Self Save Part 4
Video transcript & code
Today we come to the fourth and final episode in our miniseries about self-saving domain model objects. It's been a long and arduous trip. We've gone over numerous examples of problems associated with objects saving themselves.
It all started as an answer to a question I received from many viewers of episode #331. They wanted to know why, in this code, did I save the object separately from informing it of domain events?
Starting from there, we went on a tour of scenarios, showing some of the non-obvious downfalls of self-saving objects. Before we go on to talk about what lessons we might take from these last few episodes, let's quickly review the list of problem scenarios we've encountered.
We've noted that if a domain model saves itself, using facilities provided by activerecord, then will never be able to test that object in full isolation.
We've seen that self-saves can drastically slow down test suites with needless but unavoidable writes to the database.
We've seen that if business domain activities are tied to saves, adding a new pre-save validation can suddenly break dozens of tests at once.

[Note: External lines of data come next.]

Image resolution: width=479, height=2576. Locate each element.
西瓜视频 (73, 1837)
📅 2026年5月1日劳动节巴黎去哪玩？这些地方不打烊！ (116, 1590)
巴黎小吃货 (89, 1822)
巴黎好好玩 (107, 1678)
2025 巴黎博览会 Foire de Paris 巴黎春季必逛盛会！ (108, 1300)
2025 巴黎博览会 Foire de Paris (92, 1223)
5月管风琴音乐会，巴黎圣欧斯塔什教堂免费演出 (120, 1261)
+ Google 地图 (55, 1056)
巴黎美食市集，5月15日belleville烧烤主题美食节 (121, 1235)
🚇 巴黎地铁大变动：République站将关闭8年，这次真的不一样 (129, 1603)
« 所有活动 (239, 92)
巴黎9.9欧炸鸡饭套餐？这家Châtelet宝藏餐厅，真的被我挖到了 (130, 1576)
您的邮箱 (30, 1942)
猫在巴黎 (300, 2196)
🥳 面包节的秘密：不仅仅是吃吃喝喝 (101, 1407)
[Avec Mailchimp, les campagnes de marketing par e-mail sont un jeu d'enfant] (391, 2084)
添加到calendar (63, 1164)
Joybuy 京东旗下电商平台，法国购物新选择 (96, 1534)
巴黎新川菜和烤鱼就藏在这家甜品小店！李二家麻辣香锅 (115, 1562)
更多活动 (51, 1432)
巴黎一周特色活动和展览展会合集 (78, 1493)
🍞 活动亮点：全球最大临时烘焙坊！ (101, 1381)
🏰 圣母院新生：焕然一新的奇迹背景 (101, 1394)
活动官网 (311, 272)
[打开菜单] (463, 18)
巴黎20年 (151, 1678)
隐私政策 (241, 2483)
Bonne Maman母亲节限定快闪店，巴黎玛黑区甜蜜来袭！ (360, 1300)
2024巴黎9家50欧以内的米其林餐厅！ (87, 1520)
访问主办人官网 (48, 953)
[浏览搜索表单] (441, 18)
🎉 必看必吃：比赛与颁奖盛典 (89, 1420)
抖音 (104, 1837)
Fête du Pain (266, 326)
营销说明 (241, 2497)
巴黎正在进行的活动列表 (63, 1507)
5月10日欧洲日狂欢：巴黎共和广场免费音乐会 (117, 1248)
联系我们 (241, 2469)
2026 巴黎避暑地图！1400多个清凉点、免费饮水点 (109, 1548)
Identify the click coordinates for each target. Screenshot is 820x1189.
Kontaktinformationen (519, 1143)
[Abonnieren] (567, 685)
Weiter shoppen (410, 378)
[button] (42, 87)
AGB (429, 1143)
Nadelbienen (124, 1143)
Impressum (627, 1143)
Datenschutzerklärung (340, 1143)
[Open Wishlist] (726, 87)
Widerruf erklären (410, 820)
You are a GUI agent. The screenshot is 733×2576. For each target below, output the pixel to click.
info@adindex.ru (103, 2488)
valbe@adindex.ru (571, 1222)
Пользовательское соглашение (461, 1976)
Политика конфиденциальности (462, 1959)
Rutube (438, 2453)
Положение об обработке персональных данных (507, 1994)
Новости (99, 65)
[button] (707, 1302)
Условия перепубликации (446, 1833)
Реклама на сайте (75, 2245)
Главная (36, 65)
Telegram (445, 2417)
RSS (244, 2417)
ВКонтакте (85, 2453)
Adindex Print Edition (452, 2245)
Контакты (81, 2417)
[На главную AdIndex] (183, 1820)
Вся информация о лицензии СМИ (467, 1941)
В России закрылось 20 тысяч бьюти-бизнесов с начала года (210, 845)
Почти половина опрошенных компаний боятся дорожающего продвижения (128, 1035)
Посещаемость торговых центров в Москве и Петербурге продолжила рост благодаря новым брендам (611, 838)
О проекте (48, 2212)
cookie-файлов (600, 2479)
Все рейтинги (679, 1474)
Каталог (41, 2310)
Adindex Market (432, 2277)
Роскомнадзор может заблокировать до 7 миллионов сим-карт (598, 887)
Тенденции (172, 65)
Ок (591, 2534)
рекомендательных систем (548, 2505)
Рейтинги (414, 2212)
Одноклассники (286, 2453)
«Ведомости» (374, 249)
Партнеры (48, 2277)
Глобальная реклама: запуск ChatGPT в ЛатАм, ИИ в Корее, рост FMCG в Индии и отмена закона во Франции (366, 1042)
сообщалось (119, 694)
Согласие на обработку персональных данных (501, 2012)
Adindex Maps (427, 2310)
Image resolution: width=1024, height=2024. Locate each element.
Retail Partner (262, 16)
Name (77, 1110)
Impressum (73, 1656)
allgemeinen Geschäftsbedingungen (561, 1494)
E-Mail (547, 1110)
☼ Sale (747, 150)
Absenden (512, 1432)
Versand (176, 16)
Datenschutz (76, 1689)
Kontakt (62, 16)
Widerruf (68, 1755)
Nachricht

Even when the tests don't even make use of the fields being validated.
We saw that just as with tests, batch jobs can be badly slowed down by objects which implicitly save themselves repeatedly, instead of allowing client code to save them just once at the end of a series of actions.
We've observed how adding after-save hooks to objects which implicitly save themselves can lead to all kinds of havok, both in test and in production code.
We've seen how a self-saving method might work just fine on its own—but then cause errors down the road when it is run in the context of a database transaction.
Conversely, we saw how self-saving methods might develop hidden dependencies on being run in the context of an external transaction. When the transaction is removed, they cease to work correctly.
Finally, we saw how implicit saves hidden inside business logic can lead to flawed code that works "by accident", and which fails when the self-saves are removed.
We've born witness to all of these scenarios. And yet, believe it or not, this is only a selection from the list of problems that I came across in my research.
I felt that it was important that we get a good survey of the different kinds of issues that can crop up. If I had only pointed out one or two issues, it might have been easy to say that those were just rare cases of "doing it wrong". Hopefully by now I've succeeded in making a case that there are so many non-obvious things that can go wrong, it's just not worth it to have an object save itself in the course of executing business logic.
In United States tort law, there is a legal concept known as "attractive nuisance doctrine". If I erect a trampoline in my back yard, but fail to protect it with a fence, I can be held liable for any injuries when neighborhood kids wander onto my yard and play on it unsuperivised. The trampoline is what's called an attractive nuisance: something which, left unprotected, will predictably lead to trespassing and accidents.
The ease with which ActiveRecord models can save themselves in the midst of processing business rules functions as an attractive nuisance. Executing a business action and then immediately saving is convenient, and seems to make perfect sense. But then the unintended consequences pile on one by one.
And the worst of it is that many of these consequences are far removed, in time or in code distance, from the source of the problem. These are the "hard problems" of Rails development: why is this field nil? Why did that deferred job fail? Why does this code work in a controller action but not in a batch job?
As usual when a technique seems to go wrong repeatedly in different and surprising ways, there is a deeper design lesson here. A domain model's business responsibilities, and its ability to persist itself to a database, are fundamentally different and orthogonal roles. The one should not be tied to the other.
It may be convenient to collocate these responsibilities in the same object. But business actions should not be making decisions about persistence; and persistance actions should not be triggering business rules.
My recommendation is that you shy away from having objects save themselves. An object can still be saved in a controller action, or as a side effect of some other object being saved. But business logic should stay free of saves—and the same goes for record creation and deletion, as well.
Following this advice can sometimes lead to some head-scratching coding conundrums, especially when servicing a user requests requires changes in a bunch of different domain models. We'll look at strategies for systematically tackling those cases in a future episode, when we talk about Aggregate Objects.
But I think this is enough food for thought for today. Happy hacking!